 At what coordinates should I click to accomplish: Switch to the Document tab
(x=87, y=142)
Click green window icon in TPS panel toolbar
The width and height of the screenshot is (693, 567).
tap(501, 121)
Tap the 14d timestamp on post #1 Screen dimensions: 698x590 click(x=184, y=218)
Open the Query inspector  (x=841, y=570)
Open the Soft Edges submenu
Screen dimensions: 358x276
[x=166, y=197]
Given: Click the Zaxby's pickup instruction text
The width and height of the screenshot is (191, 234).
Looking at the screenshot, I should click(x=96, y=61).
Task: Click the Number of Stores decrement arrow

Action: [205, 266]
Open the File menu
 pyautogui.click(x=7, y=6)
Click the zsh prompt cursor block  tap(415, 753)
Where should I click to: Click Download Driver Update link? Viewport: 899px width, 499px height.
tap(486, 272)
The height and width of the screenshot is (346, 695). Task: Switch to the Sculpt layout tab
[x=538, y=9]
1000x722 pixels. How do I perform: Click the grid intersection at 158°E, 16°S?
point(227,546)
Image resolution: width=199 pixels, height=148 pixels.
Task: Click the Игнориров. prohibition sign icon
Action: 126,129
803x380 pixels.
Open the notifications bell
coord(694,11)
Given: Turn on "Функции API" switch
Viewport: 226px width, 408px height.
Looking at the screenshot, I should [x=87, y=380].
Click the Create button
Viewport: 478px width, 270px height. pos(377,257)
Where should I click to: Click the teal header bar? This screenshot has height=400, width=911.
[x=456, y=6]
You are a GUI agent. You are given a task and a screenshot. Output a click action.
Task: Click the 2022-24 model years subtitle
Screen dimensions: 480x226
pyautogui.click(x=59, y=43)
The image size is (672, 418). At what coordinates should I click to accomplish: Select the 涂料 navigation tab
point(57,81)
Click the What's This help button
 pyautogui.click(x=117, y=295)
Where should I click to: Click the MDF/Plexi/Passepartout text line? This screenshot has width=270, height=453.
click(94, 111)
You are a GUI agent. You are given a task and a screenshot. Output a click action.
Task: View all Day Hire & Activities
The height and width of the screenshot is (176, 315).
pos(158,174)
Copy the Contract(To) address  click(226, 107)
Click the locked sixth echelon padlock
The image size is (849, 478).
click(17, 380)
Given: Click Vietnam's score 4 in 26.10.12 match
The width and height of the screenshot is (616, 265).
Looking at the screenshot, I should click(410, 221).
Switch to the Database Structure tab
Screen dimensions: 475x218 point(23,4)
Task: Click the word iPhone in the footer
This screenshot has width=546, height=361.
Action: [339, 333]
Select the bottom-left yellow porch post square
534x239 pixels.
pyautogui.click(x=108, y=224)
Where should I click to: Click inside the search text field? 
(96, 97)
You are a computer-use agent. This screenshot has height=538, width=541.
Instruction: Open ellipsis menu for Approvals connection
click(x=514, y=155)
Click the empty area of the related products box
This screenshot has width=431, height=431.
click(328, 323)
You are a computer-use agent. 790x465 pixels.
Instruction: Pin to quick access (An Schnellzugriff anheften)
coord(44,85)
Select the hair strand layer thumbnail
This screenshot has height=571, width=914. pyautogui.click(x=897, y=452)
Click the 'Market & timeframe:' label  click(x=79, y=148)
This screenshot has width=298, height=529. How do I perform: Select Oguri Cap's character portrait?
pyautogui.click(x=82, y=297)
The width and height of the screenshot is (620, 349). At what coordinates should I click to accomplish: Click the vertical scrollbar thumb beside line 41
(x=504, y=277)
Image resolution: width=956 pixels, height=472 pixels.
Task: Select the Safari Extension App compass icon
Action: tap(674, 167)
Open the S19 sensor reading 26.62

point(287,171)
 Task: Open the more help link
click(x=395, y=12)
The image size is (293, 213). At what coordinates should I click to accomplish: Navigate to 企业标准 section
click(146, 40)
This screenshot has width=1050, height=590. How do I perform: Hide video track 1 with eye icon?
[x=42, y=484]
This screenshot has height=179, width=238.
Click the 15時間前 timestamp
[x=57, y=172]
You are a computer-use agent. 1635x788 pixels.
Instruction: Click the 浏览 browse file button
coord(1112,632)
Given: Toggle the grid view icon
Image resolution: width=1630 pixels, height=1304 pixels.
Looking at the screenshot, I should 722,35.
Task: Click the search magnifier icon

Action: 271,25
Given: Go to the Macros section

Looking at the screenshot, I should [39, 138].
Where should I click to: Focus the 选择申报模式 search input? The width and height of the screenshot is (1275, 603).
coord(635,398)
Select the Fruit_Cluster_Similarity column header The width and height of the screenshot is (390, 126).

────────────────

TASK DETAILS
Exactly as written above, please repeat the entries.

ANSWER FOR THE TASK
 At what coordinates should I click to accomplish: Switch to the Document tab
(x=87, y=142)
Click green window icon in TPS panel toolbar
The width and height of the screenshot is (693, 567).
tap(501, 121)
Tap the 14d timestamp on post #1 Screen dimensions: 698x590 click(x=184, y=218)
Open the Query inspector  (x=841, y=570)
Open the Soft Edges submenu
Screen dimensions: 358x276
[x=166, y=197]
Given: Click the Zaxby's pickup instruction text
The width and height of the screenshot is (191, 234).
Looking at the screenshot, I should click(x=96, y=61).
Task: Click the Number of Stores decrement arrow

Action: [205, 266]
Open the File menu
 pyautogui.click(x=7, y=6)
Click the zsh prompt cursor block  tap(415, 753)
Where should I click to: Click Download Driver Update link? Viewport: 899px width, 499px height.
tap(486, 272)
The height and width of the screenshot is (346, 695). Task: Switch to the Sculpt layout tab
[x=538, y=9]
1000x722 pixels. How do I perform: Click the grid intersection at 158°E, 16°S?
point(227,546)
Image resolution: width=199 pixels, height=148 pixels.
Task: Click the Игнориров. prohibition sign icon
Action: 126,129
803x380 pixels.
Open the notifications bell
coord(694,11)
Given: Turn on "Функции API" switch
Viewport: 226px width, 408px height.
Looking at the screenshot, I should [x=87, y=380].
Click the Create button
Viewport: 478px width, 270px height. pos(377,257)
Where should I click to: Click the teal header bar? This screenshot has height=400, width=911.
[x=456, y=6]
You are a GUI agent. You are given a task and a screenshot. Output a click action.
Task: Click the 2022-24 model years subtitle
Screen dimensions: 480x226
pyautogui.click(x=59, y=43)
The image size is (672, 418). At what coordinates should I click to accomplish: Select the 涂料 navigation tab
point(57,81)
Click the What's This help button
 pyautogui.click(x=117, y=295)
Where should I click to: Click the MDF/Plexi/Passepartout text line? This screenshot has width=270, height=453.
click(94, 111)
You are a GUI agent. You are given a task and a screenshot. Output a click action.
Task: View all Day Hire & Activities
The height and width of the screenshot is (176, 315).
pos(158,174)
Copy the Contract(To) address  click(226, 107)
Click the locked sixth echelon padlock
The image size is (849, 478).
click(17, 380)
Given: Click Vietnam's score 4 in 26.10.12 match
The width and height of the screenshot is (616, 265).
Looking at the screenshot, I should click(410, 221).
Switch to the Database Structure tab
Screen dimensions: 475x218 point(23,4)
Task: Click the word iPhone in the footer
This screenshot has width=546, height=361.
Action: [339, 333]
Select the bottom-left yellow porch post square
534x239 pixels.
pyautogui.click(x=108, y=224)
Where should I click to: Click inside the search text field? 
(96, 97)
You are a computer-use agent. This screenshot has height=538, width=541.
Instruction: Open ellipsis menu for Approvals connection
click(x=514, y=155)
Click the empty area of the related products box
This screenshot has width=431, height=431.
click(328, 323)
You are a computer-use agent. 790x465 pixels.
Instruction: Pin to quick access (An Schnellzugriff anheften)
coord(44,85)
Select the hair strand layer thumbnail
This screenshot has height=571, width=914. pyautogui.click(x=897, y=452)
Click the 'Market & timeframe:' label  click(x=79, y=148)
This screenshot has width=298, height=529. How do I perform: Select Oguri Cap's character portrait?
pyautogui.click(x=82, y=297)
The width and height of the screenshot is (620, 349). At what coordinates should I click to accomplish: Click the vertical scrollbar thumb beside line 41
(x=504, y=277)
Image resolution: width=956 pixels, height=472 pixels.
Task: Select the Safari Extension App compass icon
Action: tap(674, 167)
Open the S19 sensor reading 26.62

point(287,171)
 Task: Open the more help link
click(x=395, y=12)
The image size is (293, 213). At what coordinates should I click to accomplish: Navigate to 企业标准 section
click(146, 40)
This screenshot has width=1050, height=590. How do I perform: Hide video track 1 with eye icon?
[x=42, y=484]
This screenshot has height=179, width=238.
Click the 15時間前 timestamp
[x=57, y=172]
You are a computer-use agent. 1635x788 pixels.
Instruction: Click the 浏览 browse file button
coord(1112,632)
Given: Toggle the grid view icon
Image resolution: width=1630 pixels, height=1304 pixels.
Looking at the screenshot, I should 722,35.
Task: Click the search magnifier icon

Action: 271,25
Given: Go to the Macros section

Looking at the screenshot, I should [39, 138].
Where should I click to: Focus the 选择申报模式 search input? The width and height of the screenshot is (1275, 603).
coord(635,398)
Select the Fruit_Cluster_Similarity column header The width and height of the screenshot is (390, 126).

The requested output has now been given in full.